* [Requirement]: Quote the lines below from the one containing "Toggle the インドアコートC checkbox" to the final line, both ends included; exclude the pictures.

(Records excerpted from a collection)
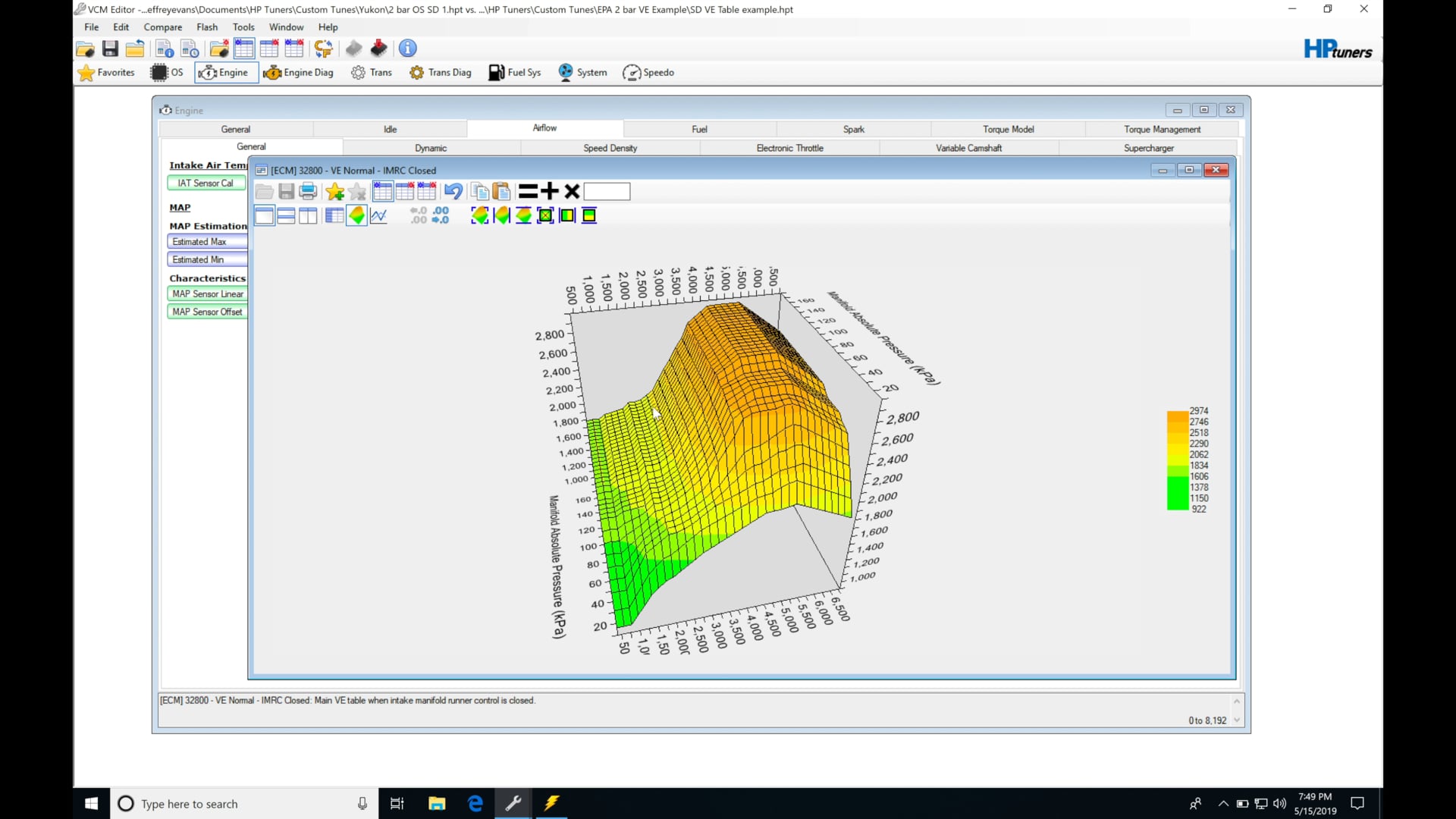The height and width of the screenshot is (819, 1456).
Task: Switch to the Speed Density tab
Action: click(610, 148)
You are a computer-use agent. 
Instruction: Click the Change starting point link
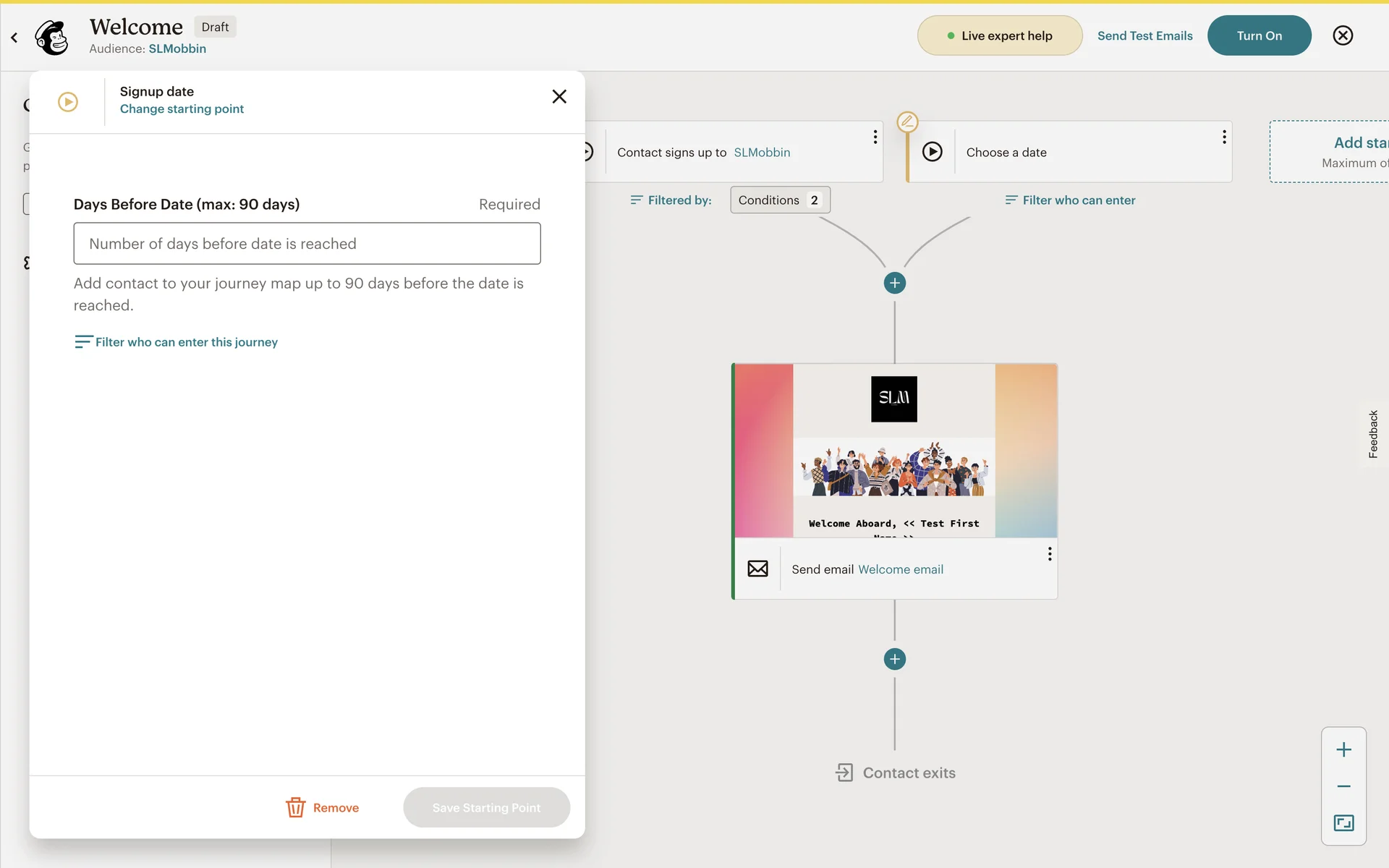182,109
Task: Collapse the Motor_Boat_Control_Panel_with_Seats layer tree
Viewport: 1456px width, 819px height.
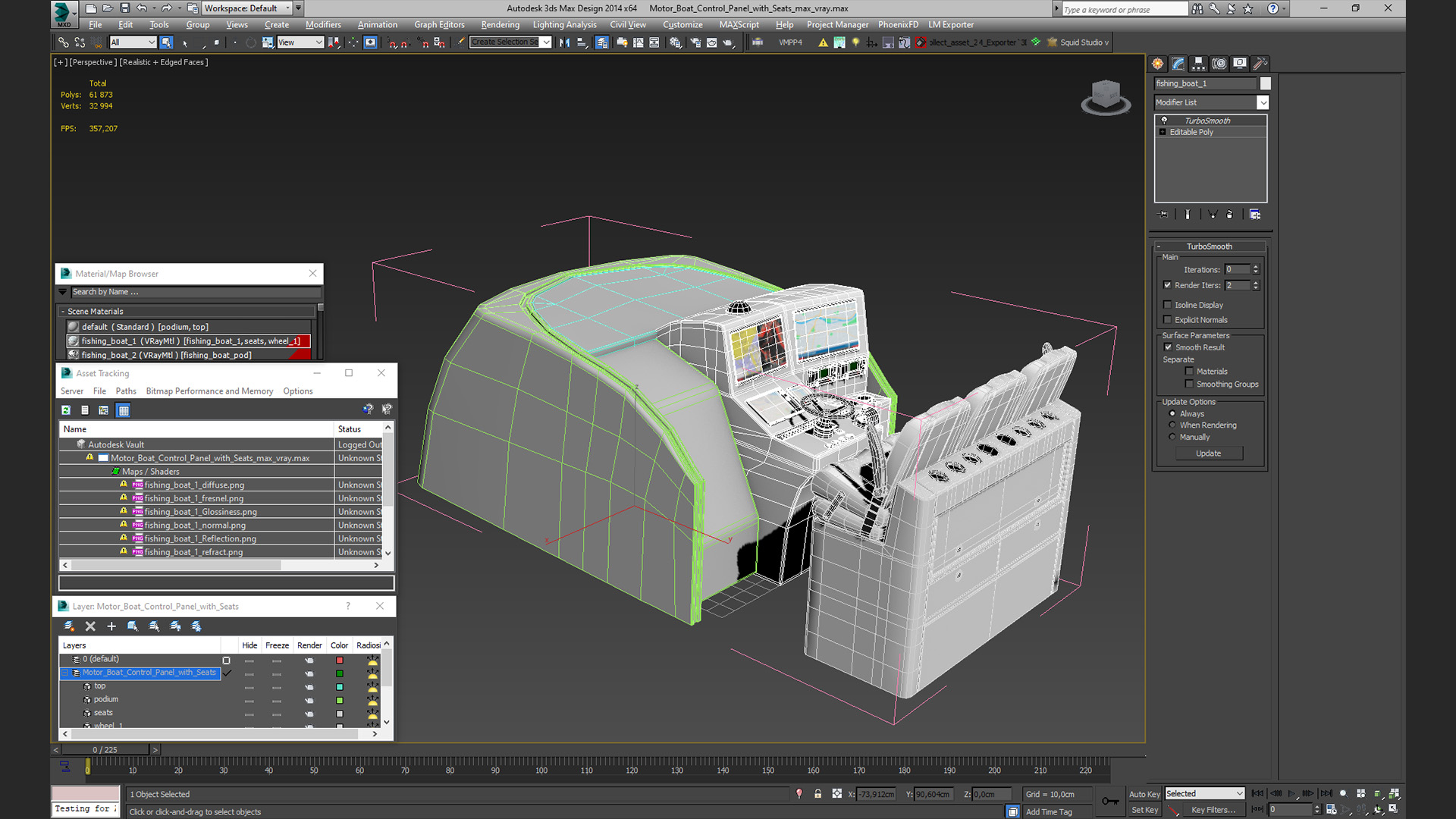Action: pos(65,673)
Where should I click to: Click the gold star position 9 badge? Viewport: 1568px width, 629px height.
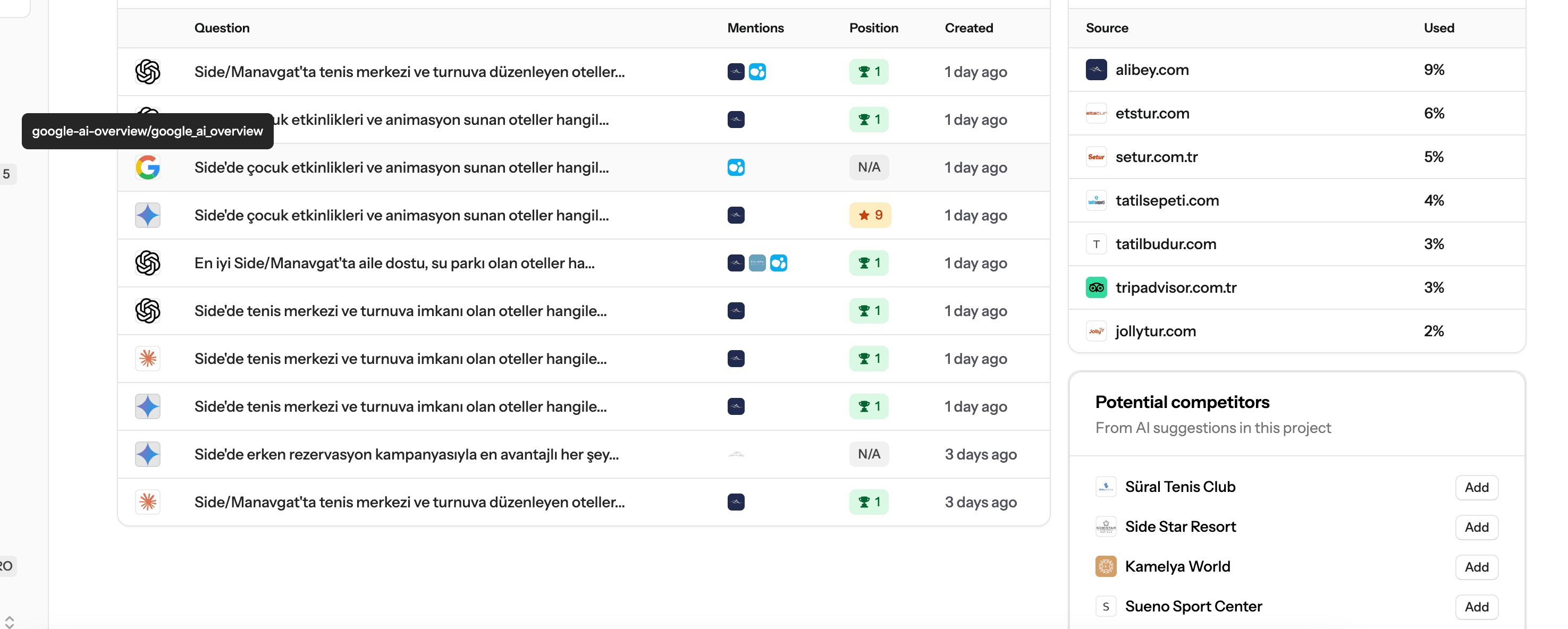870,215
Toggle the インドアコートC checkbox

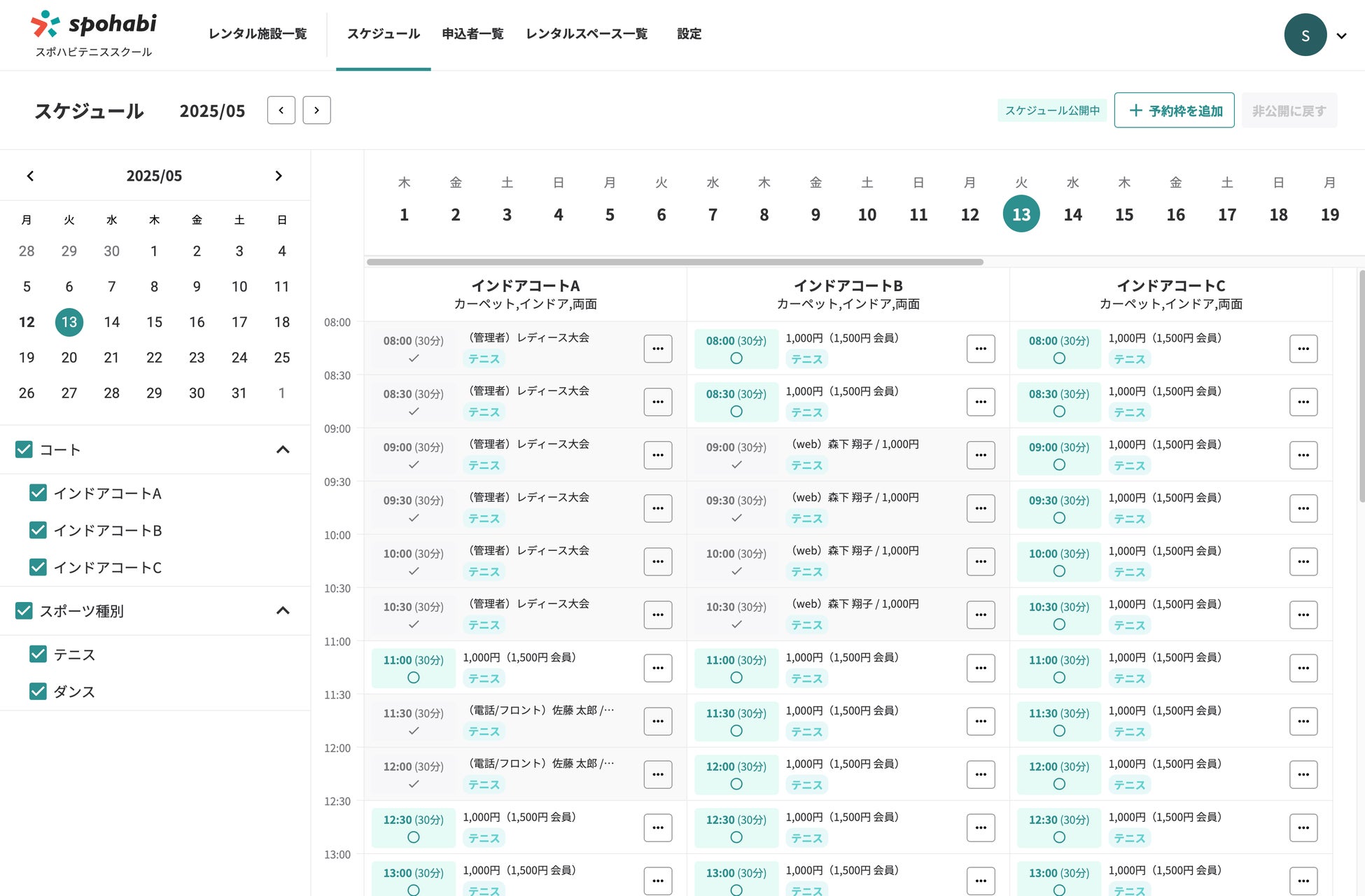pos(38,567)
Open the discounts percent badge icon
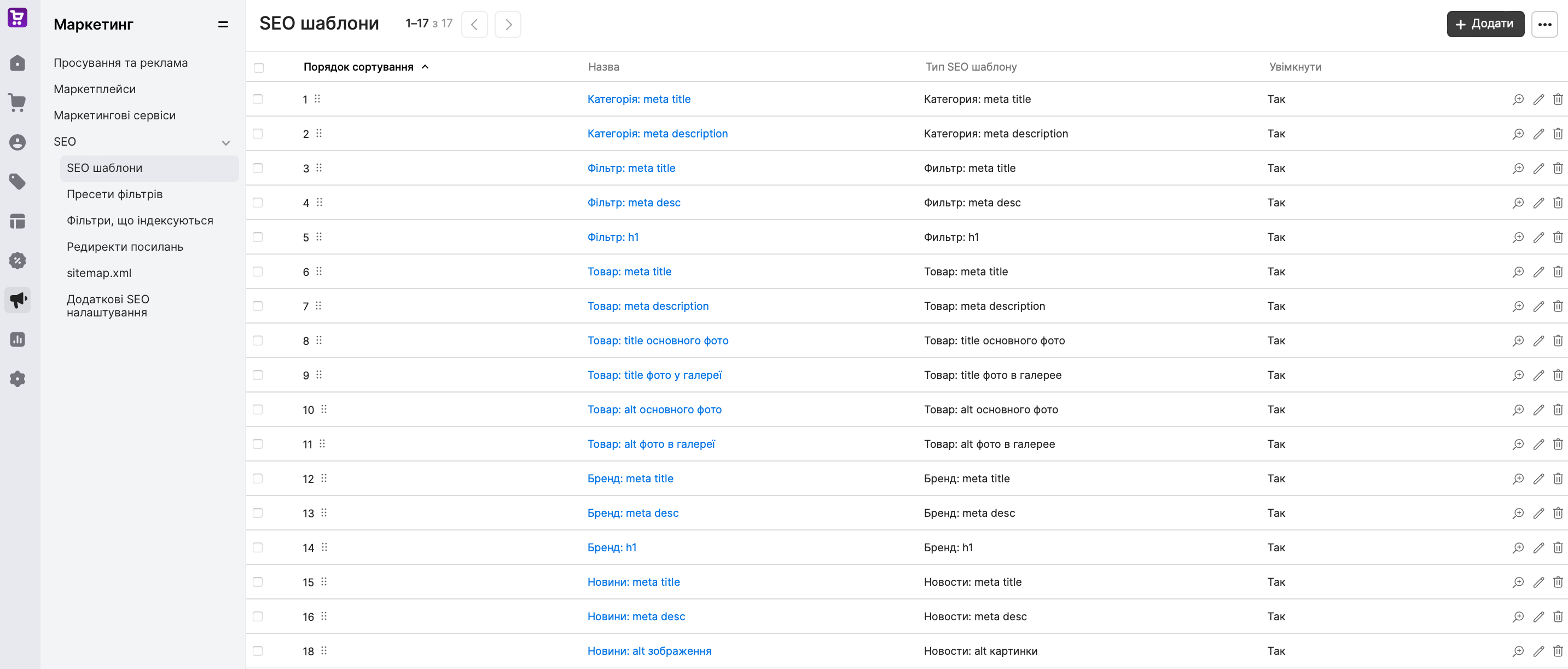 [17, 261]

* [Task output]:
Toggle the インドアコートC checkbox

pos(38,567)
Open the discounts percent badge icon
 [17, 261]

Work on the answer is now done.